[EXERCISE MATERIAL]

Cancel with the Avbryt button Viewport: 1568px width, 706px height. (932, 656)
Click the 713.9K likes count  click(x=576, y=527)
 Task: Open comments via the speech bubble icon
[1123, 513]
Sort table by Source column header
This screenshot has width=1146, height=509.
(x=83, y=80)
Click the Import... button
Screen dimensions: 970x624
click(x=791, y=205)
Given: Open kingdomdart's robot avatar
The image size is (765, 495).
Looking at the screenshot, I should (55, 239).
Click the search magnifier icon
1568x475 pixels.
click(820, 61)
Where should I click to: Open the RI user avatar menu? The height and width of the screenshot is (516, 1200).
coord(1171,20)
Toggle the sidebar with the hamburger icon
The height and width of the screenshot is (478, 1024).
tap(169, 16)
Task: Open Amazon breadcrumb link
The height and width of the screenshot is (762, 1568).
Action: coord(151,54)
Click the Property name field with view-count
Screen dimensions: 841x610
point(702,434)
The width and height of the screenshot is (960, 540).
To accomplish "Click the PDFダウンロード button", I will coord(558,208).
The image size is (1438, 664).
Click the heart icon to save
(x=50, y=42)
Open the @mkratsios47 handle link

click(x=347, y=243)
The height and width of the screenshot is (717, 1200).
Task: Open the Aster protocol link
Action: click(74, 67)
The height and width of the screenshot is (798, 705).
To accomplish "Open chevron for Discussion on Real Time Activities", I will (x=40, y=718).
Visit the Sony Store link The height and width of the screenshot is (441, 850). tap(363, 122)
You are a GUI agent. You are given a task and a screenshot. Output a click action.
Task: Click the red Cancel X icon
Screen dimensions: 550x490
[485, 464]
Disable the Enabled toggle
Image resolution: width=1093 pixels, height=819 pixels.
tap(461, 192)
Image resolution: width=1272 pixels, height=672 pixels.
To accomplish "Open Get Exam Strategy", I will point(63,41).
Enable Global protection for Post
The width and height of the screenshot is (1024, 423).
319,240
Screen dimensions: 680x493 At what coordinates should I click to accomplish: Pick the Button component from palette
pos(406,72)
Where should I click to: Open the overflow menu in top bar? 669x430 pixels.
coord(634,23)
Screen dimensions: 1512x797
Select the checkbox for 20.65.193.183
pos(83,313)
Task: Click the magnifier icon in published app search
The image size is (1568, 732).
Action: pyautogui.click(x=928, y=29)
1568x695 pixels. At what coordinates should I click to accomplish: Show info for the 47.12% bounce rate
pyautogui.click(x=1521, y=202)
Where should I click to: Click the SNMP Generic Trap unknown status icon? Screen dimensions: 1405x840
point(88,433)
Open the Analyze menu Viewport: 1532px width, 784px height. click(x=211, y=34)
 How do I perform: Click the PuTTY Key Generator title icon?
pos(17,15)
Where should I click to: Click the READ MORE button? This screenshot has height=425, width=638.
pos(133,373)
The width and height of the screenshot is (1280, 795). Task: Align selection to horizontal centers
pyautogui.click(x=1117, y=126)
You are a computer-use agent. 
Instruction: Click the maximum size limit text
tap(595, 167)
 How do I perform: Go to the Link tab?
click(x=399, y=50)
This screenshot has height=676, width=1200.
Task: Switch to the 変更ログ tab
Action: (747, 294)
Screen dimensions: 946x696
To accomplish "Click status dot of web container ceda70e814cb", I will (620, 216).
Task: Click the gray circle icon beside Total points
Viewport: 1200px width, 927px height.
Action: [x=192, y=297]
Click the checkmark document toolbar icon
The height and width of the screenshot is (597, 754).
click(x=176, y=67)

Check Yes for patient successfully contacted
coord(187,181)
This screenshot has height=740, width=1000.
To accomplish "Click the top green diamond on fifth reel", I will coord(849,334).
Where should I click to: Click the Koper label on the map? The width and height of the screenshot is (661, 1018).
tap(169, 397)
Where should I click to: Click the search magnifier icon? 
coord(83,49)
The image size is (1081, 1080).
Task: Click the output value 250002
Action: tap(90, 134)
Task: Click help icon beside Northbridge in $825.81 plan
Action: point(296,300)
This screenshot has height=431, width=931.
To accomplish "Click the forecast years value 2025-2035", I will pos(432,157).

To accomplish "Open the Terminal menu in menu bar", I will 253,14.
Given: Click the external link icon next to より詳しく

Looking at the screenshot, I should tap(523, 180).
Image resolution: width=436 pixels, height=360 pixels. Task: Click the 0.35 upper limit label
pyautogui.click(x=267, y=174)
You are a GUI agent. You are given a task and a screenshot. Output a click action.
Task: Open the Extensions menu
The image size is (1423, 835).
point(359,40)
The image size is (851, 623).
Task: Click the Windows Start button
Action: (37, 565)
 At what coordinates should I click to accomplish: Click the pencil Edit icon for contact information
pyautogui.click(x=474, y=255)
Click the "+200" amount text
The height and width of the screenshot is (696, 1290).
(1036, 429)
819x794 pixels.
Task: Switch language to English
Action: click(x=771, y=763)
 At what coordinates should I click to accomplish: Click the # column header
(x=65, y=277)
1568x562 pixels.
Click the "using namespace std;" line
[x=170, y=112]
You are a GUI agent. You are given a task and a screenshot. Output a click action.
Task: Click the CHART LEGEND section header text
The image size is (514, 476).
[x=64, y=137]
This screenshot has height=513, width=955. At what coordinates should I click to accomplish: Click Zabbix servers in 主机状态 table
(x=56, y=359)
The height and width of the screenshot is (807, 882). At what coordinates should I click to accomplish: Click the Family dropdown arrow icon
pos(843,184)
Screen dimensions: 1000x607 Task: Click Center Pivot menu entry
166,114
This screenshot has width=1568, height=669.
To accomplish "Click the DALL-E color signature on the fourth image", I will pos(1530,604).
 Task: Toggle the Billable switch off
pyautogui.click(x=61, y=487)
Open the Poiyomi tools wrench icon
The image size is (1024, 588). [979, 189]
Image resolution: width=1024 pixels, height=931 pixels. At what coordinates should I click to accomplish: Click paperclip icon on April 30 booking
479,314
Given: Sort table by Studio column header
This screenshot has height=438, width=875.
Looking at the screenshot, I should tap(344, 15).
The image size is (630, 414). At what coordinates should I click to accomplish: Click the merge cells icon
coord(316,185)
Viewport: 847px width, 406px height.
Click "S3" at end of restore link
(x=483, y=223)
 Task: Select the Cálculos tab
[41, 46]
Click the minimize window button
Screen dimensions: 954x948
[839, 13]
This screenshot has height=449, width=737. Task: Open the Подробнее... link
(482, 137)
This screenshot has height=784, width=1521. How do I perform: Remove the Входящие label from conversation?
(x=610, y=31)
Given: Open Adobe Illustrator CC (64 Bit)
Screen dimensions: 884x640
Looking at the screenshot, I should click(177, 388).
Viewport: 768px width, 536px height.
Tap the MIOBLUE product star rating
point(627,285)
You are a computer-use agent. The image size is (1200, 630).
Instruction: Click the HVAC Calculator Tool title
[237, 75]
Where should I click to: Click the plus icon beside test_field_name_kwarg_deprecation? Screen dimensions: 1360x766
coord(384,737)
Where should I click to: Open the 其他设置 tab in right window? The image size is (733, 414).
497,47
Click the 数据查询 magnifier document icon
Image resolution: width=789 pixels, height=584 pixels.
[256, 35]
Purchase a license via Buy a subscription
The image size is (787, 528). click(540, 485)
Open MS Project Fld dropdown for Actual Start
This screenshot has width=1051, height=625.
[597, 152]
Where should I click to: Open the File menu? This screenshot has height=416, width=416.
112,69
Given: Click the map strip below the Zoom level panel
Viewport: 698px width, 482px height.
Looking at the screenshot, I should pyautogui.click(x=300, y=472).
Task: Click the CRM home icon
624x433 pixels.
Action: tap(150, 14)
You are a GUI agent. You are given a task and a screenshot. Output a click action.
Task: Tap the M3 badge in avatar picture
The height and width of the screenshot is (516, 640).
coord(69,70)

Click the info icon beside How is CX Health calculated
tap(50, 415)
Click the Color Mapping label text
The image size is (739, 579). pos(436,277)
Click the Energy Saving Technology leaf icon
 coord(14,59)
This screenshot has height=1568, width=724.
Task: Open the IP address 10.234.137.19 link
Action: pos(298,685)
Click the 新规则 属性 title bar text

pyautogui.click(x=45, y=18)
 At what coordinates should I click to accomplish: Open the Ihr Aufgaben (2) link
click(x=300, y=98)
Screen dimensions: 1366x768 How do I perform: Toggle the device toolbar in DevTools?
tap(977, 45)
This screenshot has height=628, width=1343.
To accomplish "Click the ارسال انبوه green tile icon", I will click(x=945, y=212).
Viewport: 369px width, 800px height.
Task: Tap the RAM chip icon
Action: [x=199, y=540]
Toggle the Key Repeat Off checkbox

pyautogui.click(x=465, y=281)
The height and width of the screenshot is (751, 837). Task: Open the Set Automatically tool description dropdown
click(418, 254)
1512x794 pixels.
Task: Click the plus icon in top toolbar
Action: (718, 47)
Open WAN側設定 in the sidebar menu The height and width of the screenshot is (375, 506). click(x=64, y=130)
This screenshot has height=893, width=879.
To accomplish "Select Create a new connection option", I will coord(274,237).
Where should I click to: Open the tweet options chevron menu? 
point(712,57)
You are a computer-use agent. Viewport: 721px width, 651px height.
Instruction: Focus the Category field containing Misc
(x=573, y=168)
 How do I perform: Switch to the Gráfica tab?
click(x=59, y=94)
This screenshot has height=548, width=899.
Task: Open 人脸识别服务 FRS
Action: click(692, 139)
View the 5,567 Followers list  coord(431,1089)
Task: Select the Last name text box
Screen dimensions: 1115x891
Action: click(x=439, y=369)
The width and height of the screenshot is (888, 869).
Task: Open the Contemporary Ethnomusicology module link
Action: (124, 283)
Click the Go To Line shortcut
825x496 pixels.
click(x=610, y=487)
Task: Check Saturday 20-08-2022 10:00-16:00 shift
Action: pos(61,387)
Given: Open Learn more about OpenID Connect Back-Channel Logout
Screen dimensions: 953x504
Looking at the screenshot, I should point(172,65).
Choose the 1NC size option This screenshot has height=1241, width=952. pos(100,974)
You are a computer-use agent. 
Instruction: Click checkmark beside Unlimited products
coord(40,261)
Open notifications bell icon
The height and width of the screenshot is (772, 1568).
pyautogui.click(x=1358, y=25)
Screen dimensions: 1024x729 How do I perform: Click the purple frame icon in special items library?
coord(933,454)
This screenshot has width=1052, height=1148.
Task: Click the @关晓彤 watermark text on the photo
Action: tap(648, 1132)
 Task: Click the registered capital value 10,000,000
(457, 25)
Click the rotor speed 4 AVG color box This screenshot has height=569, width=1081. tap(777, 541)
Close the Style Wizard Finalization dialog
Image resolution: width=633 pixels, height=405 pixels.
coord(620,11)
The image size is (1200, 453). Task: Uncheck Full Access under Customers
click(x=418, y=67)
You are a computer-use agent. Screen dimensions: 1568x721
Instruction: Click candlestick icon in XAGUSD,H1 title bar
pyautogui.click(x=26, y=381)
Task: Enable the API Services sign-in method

[WHAT THIS TASK INVOLVES] Copy the lines above exactly, from the very first through the one containing "Given: Open kingdomdart's robot avatar", and include no other line.

[RESPONSE]
Cancel with the Avbryt button Viewport: 1568px width, 706px height. (932, 656)
Click the 713.9K likes count  click(x=576, y=527)
 Task: Open comments via the speech bubble icon
[1123, 513]
Sort table by Source column header
This screenshot has width=1146, height=509.
(x=83, y=80)
Click the Import... button
Screen dimensions: 970x624
click(x=791, y=205)
Given: Open kingdomdart's robot avatar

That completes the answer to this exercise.